With new sequence models like Mamba and xLSTM, several studies have shown that these models match or outperform the state-of-the-art in single-channel speech enhancement and audio representation learning. However, prior research has demonstrated that sequence models like LSTM and Mamba tend to overfit to the training set. To address this, previous works have shown that adding self-attention to LSTMs substantially improves generalization performance for single-channel speech enhancement. Nevertheless, neither the concept of hybrid Mamba and time-frequency attention models nor their generalization performance have been explored for speech enhancement. In this paper, we propose a novel hybrid architecture, MambAttention, which combines Mamba and shared time- and frequency-multi-head attention modules for generalizable single-channel speech enhancement. To train our model, we introduce VB-DemandEx, a dataset inspired by VoiceBank+Demand but with more challenging noise types and lower signal-to-noise ratios. Trained on VB-DemandEx, MambAttention significantly outperforms existing state-of-the-art discriminative LSTM-, xLSTM-, Mamba-, and Conformer-based systems of similar complexity across all reported metrics on two out-of-domain datasets: DNS 2020 without reverberation and EARS-WHAM_v2. MambAttention also matches or outperforms generative diffusion models in generalization performance while being competitive with language model baselines. Ablation studies highlight the importance of weight sharing between time- and frequency-multi-head attention modules for generalization performance. Finally, we explore integrating the shared time- and frequency-multi-head attention modules with LSTM and xLSTM, which yields a notable performance improvement on the out-of-domain datasets.
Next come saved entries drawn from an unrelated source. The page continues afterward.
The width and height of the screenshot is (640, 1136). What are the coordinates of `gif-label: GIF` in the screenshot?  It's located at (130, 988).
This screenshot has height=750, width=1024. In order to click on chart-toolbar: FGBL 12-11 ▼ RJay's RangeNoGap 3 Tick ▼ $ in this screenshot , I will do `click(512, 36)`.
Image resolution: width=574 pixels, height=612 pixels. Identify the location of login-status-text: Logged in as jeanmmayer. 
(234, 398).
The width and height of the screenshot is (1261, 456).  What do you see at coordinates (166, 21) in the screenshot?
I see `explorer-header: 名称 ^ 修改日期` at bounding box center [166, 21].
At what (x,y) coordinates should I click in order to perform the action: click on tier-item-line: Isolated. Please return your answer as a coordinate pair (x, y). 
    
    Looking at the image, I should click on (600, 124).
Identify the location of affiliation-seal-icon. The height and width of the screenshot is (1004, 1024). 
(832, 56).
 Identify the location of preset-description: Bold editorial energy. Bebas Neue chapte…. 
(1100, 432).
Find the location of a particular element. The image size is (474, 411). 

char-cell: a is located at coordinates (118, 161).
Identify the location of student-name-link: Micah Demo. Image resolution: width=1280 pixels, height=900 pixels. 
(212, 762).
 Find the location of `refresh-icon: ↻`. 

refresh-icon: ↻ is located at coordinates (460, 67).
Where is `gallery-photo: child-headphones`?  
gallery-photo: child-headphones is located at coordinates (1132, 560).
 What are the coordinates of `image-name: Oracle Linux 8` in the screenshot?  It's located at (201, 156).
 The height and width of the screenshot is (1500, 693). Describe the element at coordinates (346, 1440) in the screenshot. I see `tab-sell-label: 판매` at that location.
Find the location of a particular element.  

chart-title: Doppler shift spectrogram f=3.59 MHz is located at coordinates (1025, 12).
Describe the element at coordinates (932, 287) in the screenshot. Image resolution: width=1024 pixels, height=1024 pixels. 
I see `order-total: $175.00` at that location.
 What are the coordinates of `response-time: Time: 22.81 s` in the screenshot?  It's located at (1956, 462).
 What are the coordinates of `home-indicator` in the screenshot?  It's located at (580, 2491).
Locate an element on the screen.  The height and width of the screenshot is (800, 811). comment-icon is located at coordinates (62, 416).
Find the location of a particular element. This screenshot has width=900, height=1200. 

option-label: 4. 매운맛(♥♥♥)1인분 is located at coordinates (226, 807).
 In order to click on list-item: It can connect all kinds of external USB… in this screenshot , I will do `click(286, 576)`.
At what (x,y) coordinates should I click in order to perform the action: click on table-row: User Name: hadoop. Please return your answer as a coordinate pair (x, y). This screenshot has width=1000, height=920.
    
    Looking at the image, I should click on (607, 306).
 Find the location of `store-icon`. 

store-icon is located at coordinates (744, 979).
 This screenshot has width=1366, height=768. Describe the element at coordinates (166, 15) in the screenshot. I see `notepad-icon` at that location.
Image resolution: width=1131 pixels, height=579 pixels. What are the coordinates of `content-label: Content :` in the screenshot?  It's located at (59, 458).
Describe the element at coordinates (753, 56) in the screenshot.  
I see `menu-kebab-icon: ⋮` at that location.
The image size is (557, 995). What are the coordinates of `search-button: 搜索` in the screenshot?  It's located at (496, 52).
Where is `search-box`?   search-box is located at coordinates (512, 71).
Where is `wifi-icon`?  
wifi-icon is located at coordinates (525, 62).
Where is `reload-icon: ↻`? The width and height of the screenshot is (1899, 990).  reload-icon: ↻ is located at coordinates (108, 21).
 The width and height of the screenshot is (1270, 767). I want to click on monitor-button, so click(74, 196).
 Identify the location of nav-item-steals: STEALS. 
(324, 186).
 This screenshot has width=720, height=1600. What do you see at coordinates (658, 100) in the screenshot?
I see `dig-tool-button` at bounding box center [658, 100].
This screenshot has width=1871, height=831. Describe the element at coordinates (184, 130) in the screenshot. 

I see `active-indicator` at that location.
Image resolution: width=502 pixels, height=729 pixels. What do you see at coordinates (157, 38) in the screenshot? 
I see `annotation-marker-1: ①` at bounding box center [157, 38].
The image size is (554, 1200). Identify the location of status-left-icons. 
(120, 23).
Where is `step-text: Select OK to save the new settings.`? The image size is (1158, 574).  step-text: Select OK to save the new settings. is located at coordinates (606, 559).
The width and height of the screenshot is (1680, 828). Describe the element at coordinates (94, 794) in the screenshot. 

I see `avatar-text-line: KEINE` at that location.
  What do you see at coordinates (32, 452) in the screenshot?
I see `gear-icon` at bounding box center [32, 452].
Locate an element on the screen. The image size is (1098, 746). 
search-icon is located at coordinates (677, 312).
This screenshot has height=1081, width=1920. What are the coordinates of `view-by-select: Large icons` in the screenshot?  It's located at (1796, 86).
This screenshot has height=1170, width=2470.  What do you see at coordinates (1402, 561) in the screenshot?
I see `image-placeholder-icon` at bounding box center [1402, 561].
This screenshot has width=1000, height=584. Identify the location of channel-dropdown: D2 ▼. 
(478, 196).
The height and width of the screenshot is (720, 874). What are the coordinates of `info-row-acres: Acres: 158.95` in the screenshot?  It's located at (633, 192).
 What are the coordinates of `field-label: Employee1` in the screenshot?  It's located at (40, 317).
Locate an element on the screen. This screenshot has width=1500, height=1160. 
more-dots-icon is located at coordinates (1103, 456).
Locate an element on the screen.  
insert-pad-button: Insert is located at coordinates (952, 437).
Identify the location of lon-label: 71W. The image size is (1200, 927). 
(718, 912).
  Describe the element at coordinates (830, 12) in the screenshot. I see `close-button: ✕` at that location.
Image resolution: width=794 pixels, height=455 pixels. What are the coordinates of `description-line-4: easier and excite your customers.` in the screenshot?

Yet, MambAttention remains superior for cross-corpus generalization across all reported evaluation metrics.

Paper Structure

This paper contains 23 sections, 16 equations, 4 figures, 6 tables.

Figures (4)

  • Figure 1: Overall structure of our proposed MambAttention model. $M$, $K$, $T$, and $F'$ represent the batch size, the number of channels, the number of time frames, and the number of frequency bins, respectively.
  • Figure 2: Spectrogram visualizations of the noisy speech, clean speech, and enhanced speech from our proposed MambAttention and the Conformer, LSTM, xLSTM, and Mamba baselines.
  • Figure 3: t-SNE visualizations of the VB-DemandEx, DNS 2020 without reverb, and EARS-WHAM_v2 test sets.
  • Figure 4: t-SNE visualizations of the VB-DemandEx, DNS 2020 without reverb, and EARS-WHAM_v2 test sets along with their clean references.